Learn which receipts you should hold onto and why.
Receipts tell the story of your business expenses. Many are essential for filing your taxes. Some are less important and you can eventually discard them. Here's our general advice on keeping receipts.
Do I need to keep my receipts?
Yes. You should hold onto receipts, other than the exceptions listed in the "What receipts do I not need" section.
Receipts are proof of your business expenses. They're a lifesaver in the rare chance you're audited or asked to show documentation. Receipts, along with bills and canceled checks, tell your business history.
How do I keep track of receipts in QuickBooks?
In QuickBooks, you can attach digital copies of receipts to transactions. This lets you keep everything in one place, add notes, and retrieve receipts quickly. QuickBooks Self-Employed also makes smart suggestions for categorizing your expenses for your Schedule C.
- Attach receipts to transactions in QuickBooks Online
- Capture, attach, and create transactions from receipts in QuickBooks Self-Employed
What should be on my receipt?
Most receipts already have the info you need. For business expenses, the IRS wants to see:
- The amount
- The place the transaction took place
- The transaction date
- The “character” (category) of the transaction
Should I keep physical or digital copies?
You can keep either. Do what works best for you. If space is an issue, tax experts say digital receipts are acceptable forms of documentation.
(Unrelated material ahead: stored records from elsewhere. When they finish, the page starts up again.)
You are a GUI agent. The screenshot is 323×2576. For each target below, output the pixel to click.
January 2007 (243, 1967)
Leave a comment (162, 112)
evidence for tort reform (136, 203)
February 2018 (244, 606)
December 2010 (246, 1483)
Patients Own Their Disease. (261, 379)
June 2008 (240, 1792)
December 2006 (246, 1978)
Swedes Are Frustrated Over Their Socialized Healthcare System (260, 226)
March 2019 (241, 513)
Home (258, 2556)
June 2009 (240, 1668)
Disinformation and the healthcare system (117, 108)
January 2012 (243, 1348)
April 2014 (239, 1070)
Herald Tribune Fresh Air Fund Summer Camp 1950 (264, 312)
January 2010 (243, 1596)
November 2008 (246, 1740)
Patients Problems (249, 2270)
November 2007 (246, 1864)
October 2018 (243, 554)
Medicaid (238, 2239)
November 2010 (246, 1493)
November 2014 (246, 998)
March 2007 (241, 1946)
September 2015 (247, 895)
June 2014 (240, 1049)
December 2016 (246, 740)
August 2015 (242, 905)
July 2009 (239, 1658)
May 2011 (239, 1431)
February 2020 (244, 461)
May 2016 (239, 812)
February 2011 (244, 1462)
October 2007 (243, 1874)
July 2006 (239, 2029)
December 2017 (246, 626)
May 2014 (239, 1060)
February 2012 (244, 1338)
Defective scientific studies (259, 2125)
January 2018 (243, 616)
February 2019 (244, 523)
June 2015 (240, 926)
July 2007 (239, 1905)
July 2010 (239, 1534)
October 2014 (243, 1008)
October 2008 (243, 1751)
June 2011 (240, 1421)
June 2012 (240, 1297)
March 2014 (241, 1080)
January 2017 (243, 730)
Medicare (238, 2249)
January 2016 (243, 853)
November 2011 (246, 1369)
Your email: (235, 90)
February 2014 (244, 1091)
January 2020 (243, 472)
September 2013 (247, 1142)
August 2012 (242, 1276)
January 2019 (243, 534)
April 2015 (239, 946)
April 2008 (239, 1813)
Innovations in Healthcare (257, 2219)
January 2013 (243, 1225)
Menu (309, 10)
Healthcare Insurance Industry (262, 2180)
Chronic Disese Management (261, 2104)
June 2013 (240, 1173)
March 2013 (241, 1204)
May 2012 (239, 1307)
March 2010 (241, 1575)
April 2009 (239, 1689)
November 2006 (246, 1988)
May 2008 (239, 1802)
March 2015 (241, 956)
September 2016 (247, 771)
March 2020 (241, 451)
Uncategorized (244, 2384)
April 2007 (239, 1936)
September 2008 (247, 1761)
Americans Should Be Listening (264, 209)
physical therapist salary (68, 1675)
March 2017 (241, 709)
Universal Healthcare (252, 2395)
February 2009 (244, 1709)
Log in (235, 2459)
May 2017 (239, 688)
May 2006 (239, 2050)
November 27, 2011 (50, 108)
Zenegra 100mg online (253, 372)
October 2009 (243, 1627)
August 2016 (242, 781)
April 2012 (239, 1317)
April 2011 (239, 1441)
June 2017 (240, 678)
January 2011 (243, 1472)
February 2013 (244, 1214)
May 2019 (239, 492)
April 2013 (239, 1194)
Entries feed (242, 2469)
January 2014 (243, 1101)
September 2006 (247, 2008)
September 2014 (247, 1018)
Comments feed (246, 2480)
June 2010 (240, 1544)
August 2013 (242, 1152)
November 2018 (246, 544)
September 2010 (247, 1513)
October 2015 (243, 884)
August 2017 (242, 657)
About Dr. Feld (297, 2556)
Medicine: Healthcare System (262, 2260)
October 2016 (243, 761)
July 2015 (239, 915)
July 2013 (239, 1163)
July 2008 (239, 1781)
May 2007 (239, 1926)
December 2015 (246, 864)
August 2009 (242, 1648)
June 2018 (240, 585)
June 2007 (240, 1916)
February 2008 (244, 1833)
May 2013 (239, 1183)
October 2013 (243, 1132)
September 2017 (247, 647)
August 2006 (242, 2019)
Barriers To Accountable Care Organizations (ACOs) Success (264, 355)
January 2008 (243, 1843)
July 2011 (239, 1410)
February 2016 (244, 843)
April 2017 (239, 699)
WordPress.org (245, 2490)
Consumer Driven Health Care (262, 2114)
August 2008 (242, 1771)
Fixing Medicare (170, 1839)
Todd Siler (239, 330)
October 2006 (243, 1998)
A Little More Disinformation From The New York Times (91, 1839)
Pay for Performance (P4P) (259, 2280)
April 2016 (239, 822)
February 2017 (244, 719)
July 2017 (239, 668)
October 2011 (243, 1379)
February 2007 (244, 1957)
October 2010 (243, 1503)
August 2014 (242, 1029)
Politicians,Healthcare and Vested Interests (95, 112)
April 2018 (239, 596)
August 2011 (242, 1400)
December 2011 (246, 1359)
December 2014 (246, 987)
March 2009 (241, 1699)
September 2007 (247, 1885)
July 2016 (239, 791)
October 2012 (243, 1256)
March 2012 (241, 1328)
The IRS has minimum requirements for digital receipts. They should be:
- Stored in a secure place that's easy for you to access
- Captured in their original form
- Reproducible for the IRS whenever necessary
Do I need receipts for expenses I plan to claim as deductions?
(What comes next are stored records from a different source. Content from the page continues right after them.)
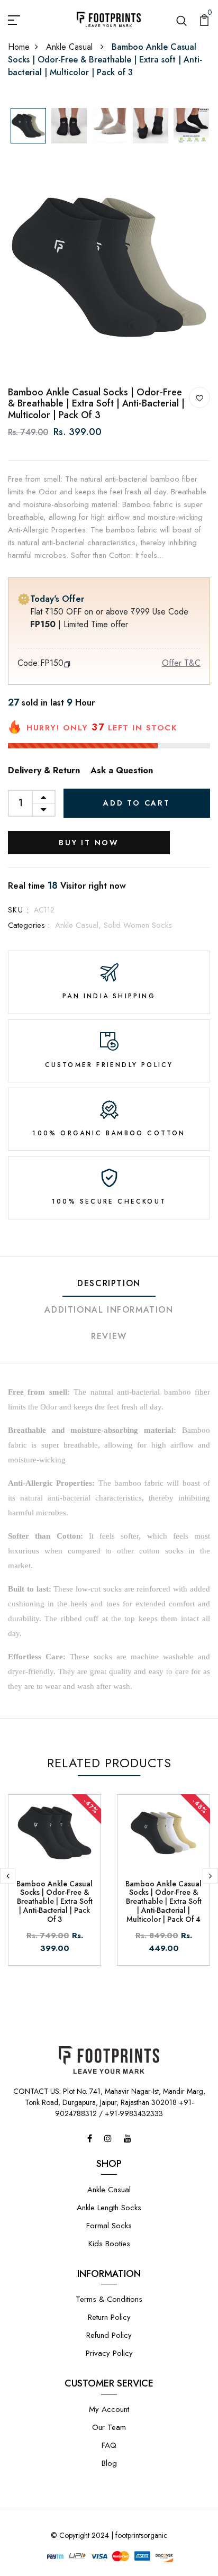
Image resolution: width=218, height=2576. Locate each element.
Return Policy (109, 2317)
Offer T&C (181, 663)
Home (19, 47)
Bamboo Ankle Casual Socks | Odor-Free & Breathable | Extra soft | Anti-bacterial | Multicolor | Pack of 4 (163, 1901)
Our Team (109, 2427)
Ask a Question (121, 770)
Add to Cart (136, 803)
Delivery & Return (44, 770)
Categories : (29, 925)
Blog (109, 2463)
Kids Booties (109, 2243)
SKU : (18, 910)
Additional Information (108, 1310)
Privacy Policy (109, 2353)
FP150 (51, 663)
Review (109, 1336)
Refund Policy (109, 2335)
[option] (28, 126)
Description (109, 1283)
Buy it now (89, 842)
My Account (109, 2409)
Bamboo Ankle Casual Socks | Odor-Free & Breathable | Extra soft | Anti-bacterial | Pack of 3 (54, 1901)
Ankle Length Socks (109, 2207)
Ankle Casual (70, 47)
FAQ (109, 2445)
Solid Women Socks (138, 925)
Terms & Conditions (109, 2299)
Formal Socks (109, 2225)
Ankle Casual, (79, 925)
Yes. Keep thorough records of any expenses you plan to claim as business deductions.
If you're audited, the IRS will take an especially close look at your business deductions. Take extra care with cash expenses. Paper receipts may be your only proof.
What receipts do I not need?
The IRS lists situations when you don't need a receipt. Check the link for full details. In general, there are exceptions for travel, gifts, entertainment, and car expenses:
- You don't need receipts for business expenses that are less $75. For example, you don't need a receipt for a $25 box of donuts you give as a gift to your accountant. Lodging is the exception. You need to document all lodging expenses you claim as travel expenses, regardless of the amount.
- You don't need receipts for transportation expenses when a receipt isn't readily available. Bridge or road tolls are two examples.
- You have a per diem allowance from your employer that includes meals or lodging. (If you're self-employed, you can use federal per diem standards in lieu of an employer.